● **Supplied material**:
▽
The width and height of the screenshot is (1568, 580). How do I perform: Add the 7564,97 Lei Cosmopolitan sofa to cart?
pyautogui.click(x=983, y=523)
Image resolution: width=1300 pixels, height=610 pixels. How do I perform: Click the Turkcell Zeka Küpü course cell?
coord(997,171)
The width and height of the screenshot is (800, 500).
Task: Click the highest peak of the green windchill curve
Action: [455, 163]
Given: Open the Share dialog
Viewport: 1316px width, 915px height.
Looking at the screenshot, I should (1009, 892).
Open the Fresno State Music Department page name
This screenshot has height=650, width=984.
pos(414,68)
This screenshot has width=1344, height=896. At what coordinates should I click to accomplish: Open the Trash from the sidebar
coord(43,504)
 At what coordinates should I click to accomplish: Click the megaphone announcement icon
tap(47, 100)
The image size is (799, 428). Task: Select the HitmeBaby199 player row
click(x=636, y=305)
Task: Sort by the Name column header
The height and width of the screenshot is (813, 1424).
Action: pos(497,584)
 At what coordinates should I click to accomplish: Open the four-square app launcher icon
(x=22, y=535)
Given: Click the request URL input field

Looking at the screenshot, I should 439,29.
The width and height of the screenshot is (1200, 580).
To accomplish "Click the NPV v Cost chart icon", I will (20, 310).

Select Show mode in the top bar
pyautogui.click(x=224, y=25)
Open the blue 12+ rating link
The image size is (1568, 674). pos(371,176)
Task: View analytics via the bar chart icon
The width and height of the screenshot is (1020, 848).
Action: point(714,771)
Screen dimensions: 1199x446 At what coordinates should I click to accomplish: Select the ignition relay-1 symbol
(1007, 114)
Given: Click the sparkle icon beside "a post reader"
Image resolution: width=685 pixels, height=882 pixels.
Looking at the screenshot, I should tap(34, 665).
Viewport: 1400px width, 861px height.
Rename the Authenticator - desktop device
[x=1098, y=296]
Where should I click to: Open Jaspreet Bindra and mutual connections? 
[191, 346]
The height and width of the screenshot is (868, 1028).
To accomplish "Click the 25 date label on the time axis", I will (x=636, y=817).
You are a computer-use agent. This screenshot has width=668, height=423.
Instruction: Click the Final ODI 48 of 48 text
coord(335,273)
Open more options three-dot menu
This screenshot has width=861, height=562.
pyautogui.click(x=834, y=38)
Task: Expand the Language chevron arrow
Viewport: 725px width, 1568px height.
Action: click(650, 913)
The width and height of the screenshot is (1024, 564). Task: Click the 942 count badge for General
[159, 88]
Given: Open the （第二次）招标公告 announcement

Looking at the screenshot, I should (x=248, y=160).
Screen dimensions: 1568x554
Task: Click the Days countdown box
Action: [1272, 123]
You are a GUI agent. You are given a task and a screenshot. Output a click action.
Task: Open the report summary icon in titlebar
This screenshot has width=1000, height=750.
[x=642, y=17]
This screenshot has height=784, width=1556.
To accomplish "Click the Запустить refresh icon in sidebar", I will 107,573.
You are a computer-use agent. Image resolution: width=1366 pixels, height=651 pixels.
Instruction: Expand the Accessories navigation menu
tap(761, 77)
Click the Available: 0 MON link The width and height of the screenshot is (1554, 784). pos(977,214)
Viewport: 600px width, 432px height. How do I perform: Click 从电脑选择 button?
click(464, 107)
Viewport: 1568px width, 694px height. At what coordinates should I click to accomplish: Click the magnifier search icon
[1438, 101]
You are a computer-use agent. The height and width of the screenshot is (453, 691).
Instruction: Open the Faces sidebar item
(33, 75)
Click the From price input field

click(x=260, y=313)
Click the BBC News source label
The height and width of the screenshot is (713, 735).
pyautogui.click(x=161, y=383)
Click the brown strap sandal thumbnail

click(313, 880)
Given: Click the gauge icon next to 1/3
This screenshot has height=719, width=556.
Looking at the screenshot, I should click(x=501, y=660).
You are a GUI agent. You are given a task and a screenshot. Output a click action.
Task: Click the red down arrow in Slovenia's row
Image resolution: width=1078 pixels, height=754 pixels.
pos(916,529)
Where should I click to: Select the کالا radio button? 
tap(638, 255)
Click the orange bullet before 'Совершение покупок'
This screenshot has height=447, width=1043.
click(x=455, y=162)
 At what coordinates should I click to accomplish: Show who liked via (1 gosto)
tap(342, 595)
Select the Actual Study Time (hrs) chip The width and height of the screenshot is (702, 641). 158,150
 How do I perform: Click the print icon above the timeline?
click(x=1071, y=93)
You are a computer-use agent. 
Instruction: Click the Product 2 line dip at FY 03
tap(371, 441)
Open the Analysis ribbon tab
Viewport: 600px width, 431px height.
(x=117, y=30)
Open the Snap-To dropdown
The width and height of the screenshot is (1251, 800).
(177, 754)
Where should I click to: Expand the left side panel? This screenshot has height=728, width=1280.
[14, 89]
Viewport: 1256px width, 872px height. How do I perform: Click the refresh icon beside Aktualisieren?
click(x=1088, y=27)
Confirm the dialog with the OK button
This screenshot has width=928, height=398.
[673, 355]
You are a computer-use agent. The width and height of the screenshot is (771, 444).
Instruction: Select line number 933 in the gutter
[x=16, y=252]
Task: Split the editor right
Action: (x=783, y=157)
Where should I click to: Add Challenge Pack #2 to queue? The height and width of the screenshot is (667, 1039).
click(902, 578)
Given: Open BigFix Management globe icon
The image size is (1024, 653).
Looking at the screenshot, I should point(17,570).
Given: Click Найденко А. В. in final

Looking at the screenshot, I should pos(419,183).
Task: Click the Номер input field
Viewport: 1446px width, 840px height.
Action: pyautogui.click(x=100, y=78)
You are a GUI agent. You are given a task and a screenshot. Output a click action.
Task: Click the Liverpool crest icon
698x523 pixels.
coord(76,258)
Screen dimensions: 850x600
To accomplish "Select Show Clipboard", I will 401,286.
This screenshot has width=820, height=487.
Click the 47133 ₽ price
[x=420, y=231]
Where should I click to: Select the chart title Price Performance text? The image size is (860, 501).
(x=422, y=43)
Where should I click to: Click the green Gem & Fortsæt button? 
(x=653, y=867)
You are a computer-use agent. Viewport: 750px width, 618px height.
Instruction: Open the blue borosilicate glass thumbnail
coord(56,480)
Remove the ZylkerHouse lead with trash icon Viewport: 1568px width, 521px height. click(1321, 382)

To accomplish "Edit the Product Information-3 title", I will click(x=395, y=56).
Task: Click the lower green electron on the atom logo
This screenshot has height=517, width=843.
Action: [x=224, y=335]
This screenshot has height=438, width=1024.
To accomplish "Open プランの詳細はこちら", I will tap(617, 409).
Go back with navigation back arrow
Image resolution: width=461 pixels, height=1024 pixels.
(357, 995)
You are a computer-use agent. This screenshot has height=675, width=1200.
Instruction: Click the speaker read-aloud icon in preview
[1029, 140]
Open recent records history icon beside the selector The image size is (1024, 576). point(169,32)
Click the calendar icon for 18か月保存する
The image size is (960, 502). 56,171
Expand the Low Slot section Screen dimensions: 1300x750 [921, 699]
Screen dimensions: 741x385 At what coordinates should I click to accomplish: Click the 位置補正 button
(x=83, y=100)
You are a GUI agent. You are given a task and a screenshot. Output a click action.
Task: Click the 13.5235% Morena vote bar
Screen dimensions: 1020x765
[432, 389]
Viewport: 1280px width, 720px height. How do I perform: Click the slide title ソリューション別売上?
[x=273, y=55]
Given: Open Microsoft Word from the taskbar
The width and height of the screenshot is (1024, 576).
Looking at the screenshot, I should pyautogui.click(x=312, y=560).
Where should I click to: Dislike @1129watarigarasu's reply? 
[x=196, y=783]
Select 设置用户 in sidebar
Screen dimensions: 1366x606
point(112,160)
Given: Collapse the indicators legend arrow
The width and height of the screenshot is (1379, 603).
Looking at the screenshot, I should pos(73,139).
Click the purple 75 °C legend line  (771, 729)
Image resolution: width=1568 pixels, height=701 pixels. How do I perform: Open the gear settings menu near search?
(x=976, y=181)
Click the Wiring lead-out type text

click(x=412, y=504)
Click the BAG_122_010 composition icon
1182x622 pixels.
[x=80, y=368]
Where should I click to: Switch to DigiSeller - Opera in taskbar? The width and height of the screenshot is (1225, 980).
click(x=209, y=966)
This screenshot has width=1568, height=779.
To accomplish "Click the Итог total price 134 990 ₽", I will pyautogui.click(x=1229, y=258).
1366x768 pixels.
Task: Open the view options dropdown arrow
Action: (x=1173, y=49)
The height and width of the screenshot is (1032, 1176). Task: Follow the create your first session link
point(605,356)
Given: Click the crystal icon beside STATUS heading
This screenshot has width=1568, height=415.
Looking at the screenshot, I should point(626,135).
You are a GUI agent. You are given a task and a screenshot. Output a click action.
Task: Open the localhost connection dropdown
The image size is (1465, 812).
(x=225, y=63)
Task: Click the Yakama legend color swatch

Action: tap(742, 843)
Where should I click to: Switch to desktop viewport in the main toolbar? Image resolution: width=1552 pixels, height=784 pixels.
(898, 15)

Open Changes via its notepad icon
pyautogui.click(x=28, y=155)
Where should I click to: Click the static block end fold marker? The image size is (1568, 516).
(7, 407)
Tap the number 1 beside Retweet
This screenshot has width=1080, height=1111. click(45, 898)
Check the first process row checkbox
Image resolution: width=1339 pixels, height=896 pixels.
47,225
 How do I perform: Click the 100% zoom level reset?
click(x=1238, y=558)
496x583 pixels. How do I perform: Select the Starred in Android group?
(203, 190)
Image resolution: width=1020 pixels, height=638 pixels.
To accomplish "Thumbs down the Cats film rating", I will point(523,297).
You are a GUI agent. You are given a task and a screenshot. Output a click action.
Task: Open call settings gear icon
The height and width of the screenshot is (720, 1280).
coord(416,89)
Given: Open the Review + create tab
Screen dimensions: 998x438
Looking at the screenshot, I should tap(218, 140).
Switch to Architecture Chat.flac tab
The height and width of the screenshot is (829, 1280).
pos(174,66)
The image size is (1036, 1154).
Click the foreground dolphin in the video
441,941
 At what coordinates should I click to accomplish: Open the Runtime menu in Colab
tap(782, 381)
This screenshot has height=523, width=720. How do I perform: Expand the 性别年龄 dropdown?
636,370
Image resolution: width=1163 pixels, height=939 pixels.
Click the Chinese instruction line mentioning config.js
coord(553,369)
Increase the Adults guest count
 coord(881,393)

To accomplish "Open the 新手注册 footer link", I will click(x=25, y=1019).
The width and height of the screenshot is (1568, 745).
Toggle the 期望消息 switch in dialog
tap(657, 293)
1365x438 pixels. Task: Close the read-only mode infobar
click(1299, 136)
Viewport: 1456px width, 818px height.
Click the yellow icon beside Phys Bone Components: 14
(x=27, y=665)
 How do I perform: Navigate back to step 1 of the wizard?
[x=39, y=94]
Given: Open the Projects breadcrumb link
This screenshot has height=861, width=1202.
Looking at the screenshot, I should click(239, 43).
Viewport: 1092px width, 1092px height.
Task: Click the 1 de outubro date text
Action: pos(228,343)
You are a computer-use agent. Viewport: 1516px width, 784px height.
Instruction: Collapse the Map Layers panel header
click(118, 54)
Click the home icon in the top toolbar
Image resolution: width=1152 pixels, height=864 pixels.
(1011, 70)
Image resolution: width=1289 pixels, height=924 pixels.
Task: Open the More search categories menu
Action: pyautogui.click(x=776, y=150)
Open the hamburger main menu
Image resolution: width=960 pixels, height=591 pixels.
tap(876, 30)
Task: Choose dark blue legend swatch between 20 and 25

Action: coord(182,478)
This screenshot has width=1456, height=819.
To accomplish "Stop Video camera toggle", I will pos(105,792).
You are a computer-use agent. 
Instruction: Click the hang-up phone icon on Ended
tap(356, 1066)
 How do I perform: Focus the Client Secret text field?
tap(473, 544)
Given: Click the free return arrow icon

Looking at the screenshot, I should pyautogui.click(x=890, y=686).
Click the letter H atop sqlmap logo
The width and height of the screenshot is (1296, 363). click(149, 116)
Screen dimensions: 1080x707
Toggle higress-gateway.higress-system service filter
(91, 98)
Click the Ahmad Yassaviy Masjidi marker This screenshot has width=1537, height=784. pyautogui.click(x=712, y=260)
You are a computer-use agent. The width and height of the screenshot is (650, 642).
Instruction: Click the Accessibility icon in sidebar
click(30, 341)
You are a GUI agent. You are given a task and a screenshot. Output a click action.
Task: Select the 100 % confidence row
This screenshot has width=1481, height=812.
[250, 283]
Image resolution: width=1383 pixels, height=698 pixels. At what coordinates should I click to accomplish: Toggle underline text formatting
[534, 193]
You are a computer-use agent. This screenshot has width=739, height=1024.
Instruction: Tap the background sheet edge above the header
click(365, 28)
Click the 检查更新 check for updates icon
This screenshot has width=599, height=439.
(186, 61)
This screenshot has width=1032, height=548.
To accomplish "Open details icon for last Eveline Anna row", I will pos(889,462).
△
● **Exercise directions**: In the answer, give the lines from the first line of the data through the line with "Given: Open the Share dialog", exactly as they appear and with no additions.

● **Final answer**:
The width and height of the screenshot is (1568, 580). How do I perform: Add the 7564,97 Lei Cosmopolitan sofa to cart?
pyautogui.click(x=983, y=523)
Image resolution: width=1300 pixels, height=610 pixels. How do I perform: Click the Turkcell Zeka Küpü course cell?
coord(997,171)
The width and height of the screenshot is (800, 500).
Task: Click the highest peak of the green windchill curve
Action: [455, 163]
Given: Open the Share dialog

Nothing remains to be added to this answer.